* **To do**:
Output only the lines below from the one containing "Task: Click the Date & time page title" to the one containing "This screenshot has width=1024, height=608.", exactly as written, both ends kept.

* **Excerpted records**:
-*-
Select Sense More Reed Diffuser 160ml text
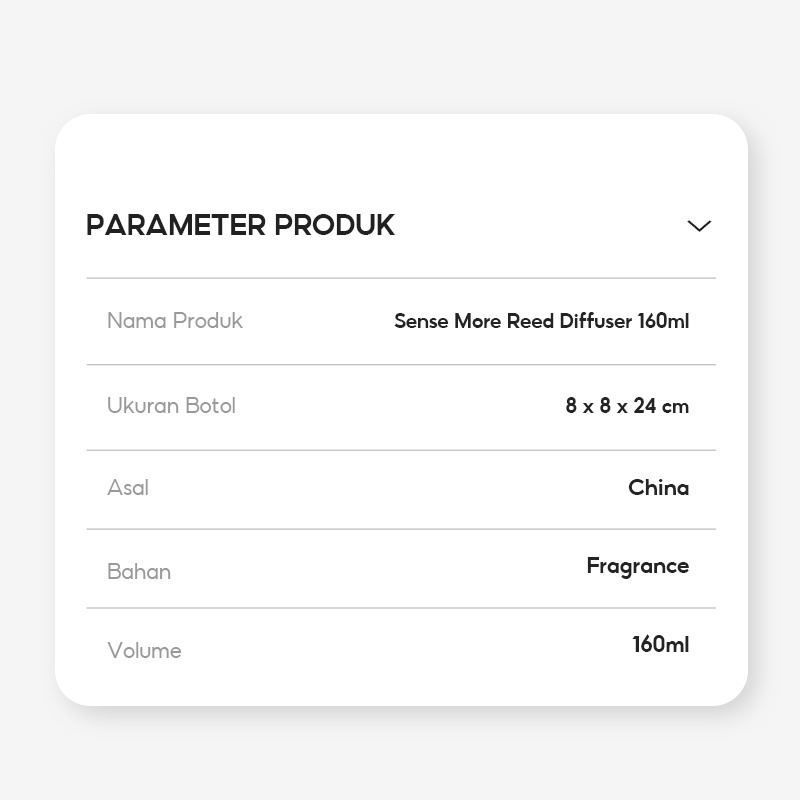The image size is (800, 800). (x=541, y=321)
-*-
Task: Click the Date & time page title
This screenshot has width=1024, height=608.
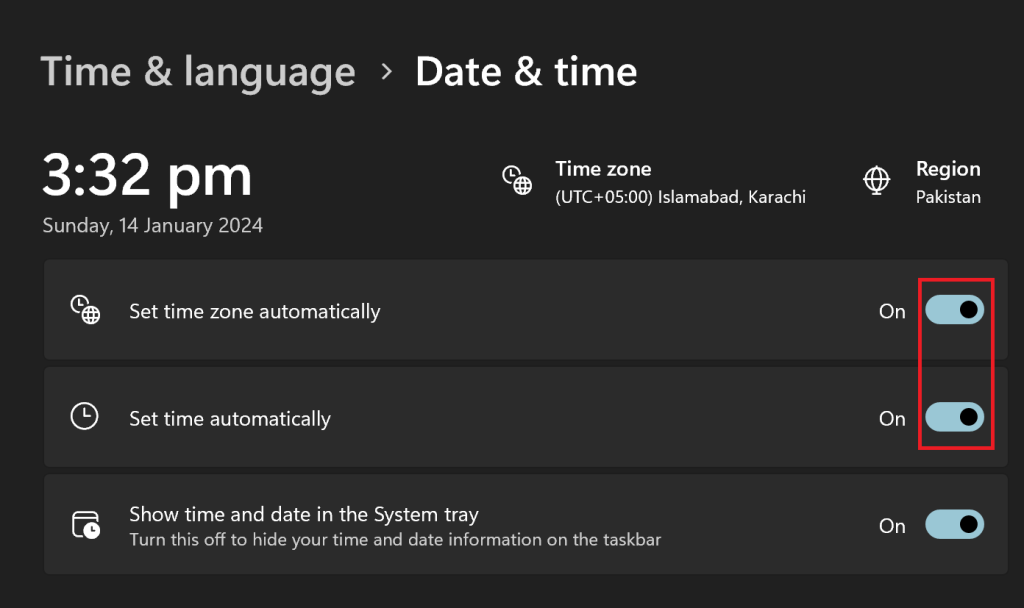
-*-
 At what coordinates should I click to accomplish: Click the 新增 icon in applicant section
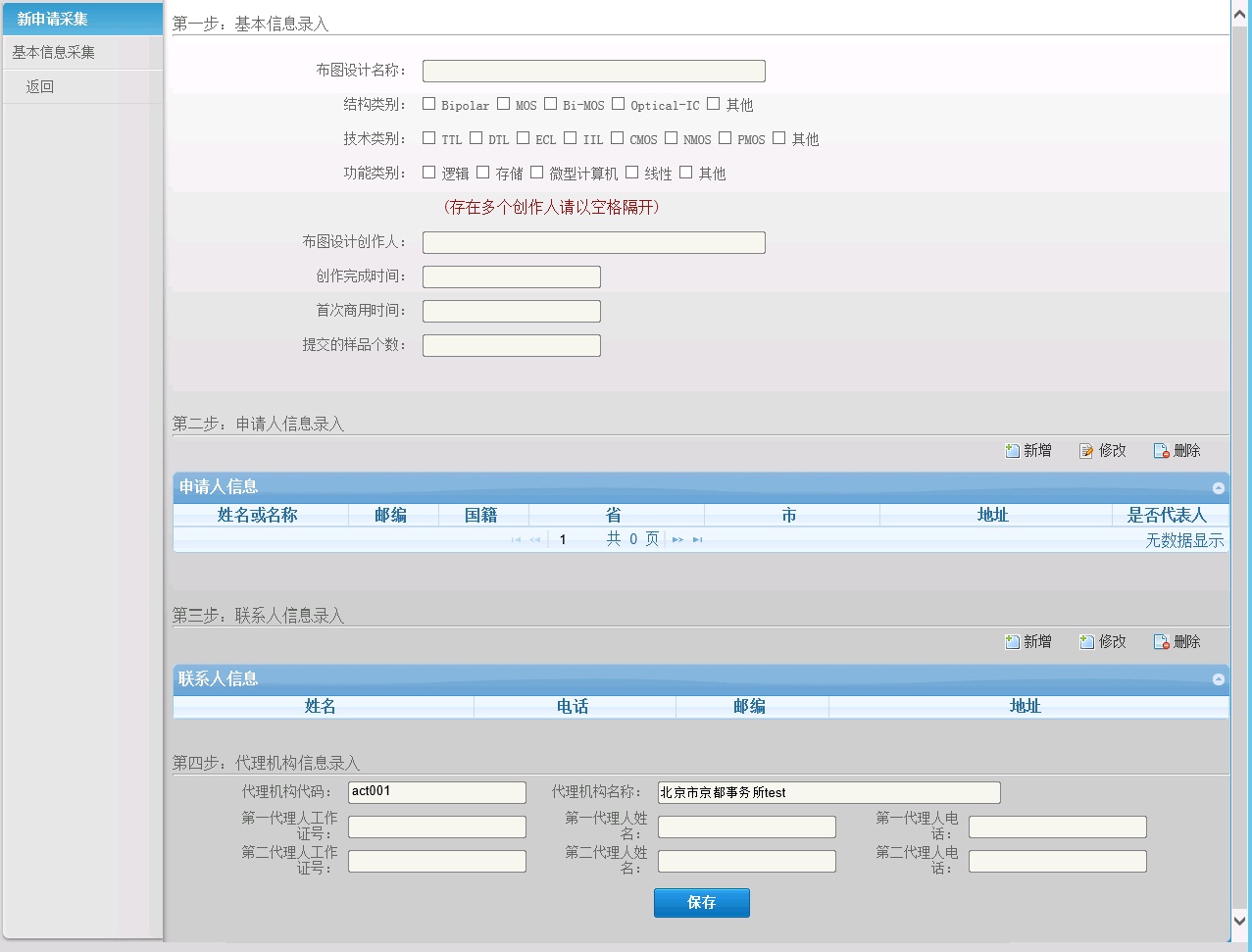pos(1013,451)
-*-
* **Answer for this exercise**:
Task: Click the Date & time page title
This screenshot has width=1024, height=608.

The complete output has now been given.